Global Journey Through Beloved Pizza Styles: From Naples to New York


Is there any food more globally glorified than pizza?

The ultimate comfort food that traces its roots to Naples, Italy, has been adapted by cultures all over the world. Italians have even devised a series of lists of the best pizzas outside of Italy.

And it’s precisely pizza’s versatility that makes it so universally beloved, says Fabio Errante, an Italian ​​pizzaiolo (pizza maker) and author of “Fabioulous Pizza.” Errante says he’s cooked more than 300,000 pizzas in his lifetime.

“Pizza easily lends itself to extreme customization and fusion with other cultures and cuisines, and this explains why you will find a ‘pizzeria’ in every corner of the world,” he wrote in an email to CNN Travel.

Nino Coniglio, a ​​pizzaiolo and owner of Brooklyn Pizza Crew and Williamsburg Pizza in New York City, agrees that pizza’s adaptability is what makes it so popular.

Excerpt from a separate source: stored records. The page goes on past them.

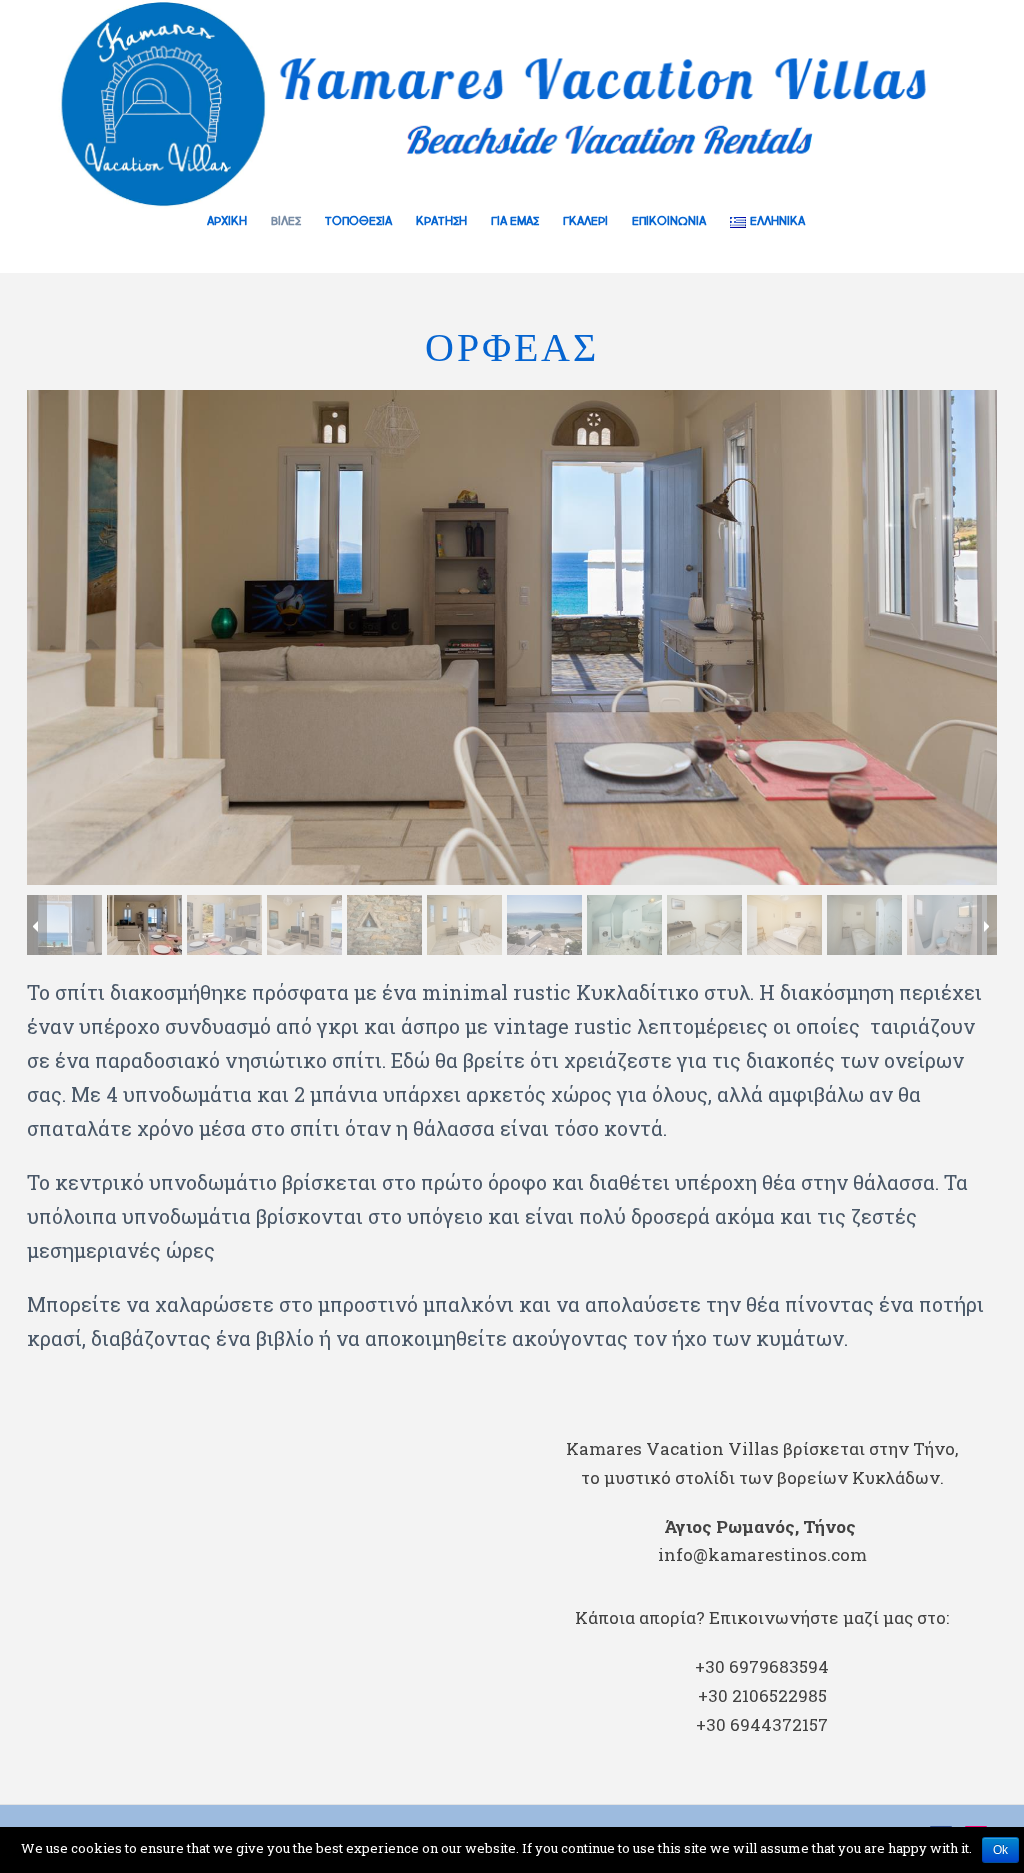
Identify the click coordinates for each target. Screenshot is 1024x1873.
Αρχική (227, 222)
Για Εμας (515, 222)
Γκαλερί (585, 222)
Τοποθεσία (358, 222)
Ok (1000, 1850)
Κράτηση (441, 222)
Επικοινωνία (669, 222)
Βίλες (286, 222)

It can be made with a near endless variety of toppings, he says, allowing individuals to create a pizza that’s just to their liking.

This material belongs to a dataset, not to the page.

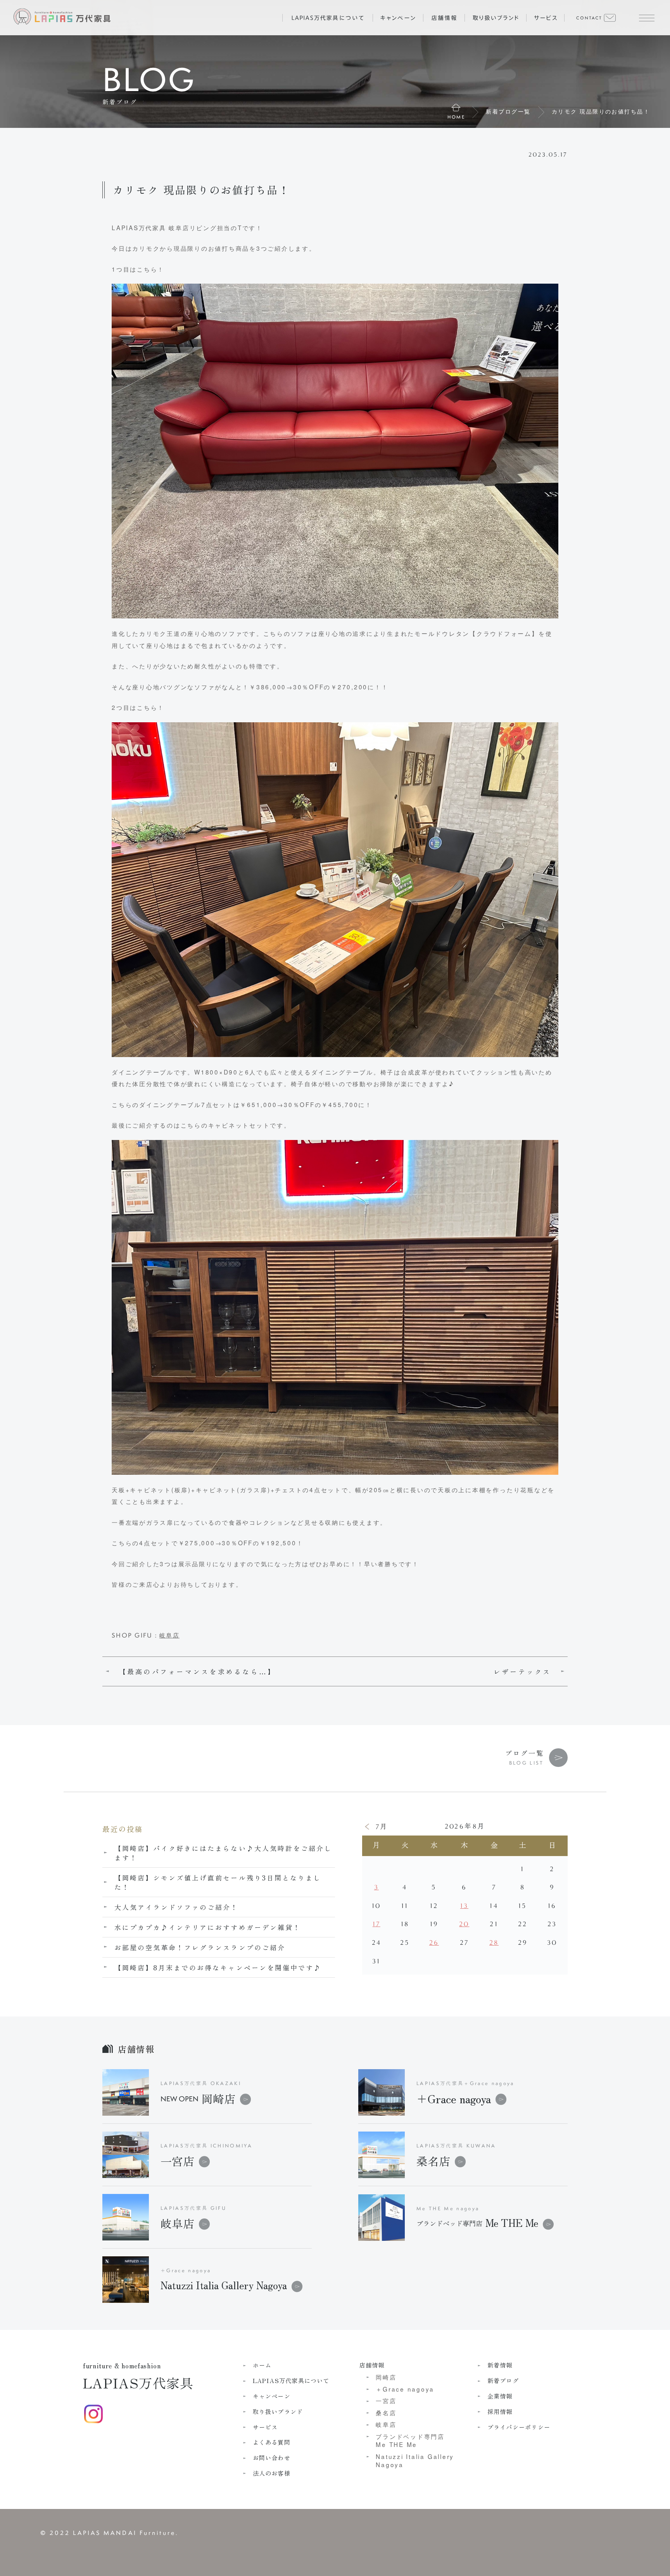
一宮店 (177, 2161)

“Additionally, pizza is a social food that can be shared with friends and family, making it a perfect dish for gatherings and parties,” Coniglio says.

Pizza is also a comfort food that brings people together and evokes feelings of happiness and joy, he adds.

Pizza is a comfort food to Neapolitans, says Naples, Italy, native Enzo Algarme, co-founder of Pupatella, a Neapolitan pizzeria with several locations in Virginia. “Pizza has brought people together for generations,” he says, and in Naples there’s a pizza shop in every neighborhood. “Italians cook all sorts of things at home, but pizza is the one thing Italians go out to eat,” Algarme says.

The Art of Neapolitan ‘Pizzaiuolo’ is officially recognized as a UNESCO Intangible Cultural Heritage.

The Associazione Verace Pizza Napoletana (AVPN), founded in Naples in 1984 to “promote and protect in Italy and worldwide the true Neapolitan pizza,” according to its website, maintains that true Neapolitan pizza must be garnished with peeled tomato crushed by hand, sliced fresh tomato, buffalo mozzarella or fior di latte (traditional mozzarella), fresh basil leaves and extra virgin olive oil.

The dough must be made using just water, salt, yeast and flour, according to the AVPN, and the pizza must always be baked in a wood-burning oven. Another hallmark of real Neapolitan pizza is the raised edges of its crust, called cornicione.

There are two styles of pizza in Rome, says Henry Cunningham of The Roman Food Tour, which visits famous pizzerias among other iconic eateries during tours in Rome’s Prati and Trastevere neighborhoods. “Whole round pizza, called pizza tonda, and the rectangular pizza, al taglio, which means pizza by the slice.”

Pizza fans flock from all over the world to Pizzarium in Prati, owned by famed baker Gabriele Bonci, one of Italy’s most famous pizzaioli (and a star in the Netflix series, “Chef’s Table: Pizza”), to try the pizza al taglio, Cunningham says. Specify the type and how much you want (choosing from seasonal toppings such as zucchini flowers and artichokes), and your slice will be cut with scissors before your eyes and priced according to its weight.

Pizza tonda is “paper thin and the edge is super crispy and not raised at all, although some bubbles are accepted,” according to Errante. Olive oil in the dough adds to the crispiness of the finished crust. And the dough is usually prepared using a rolling pin, he says, “in order to blow all the gas pockets in the dough that otherwise would make the pizza puff up while baking.”

“Whatever you do, don’t dream of asking for it with pineapple,” says Tatyana Serraino, a guide with The Roman Food Tour who says that’s considered a cardinal sin.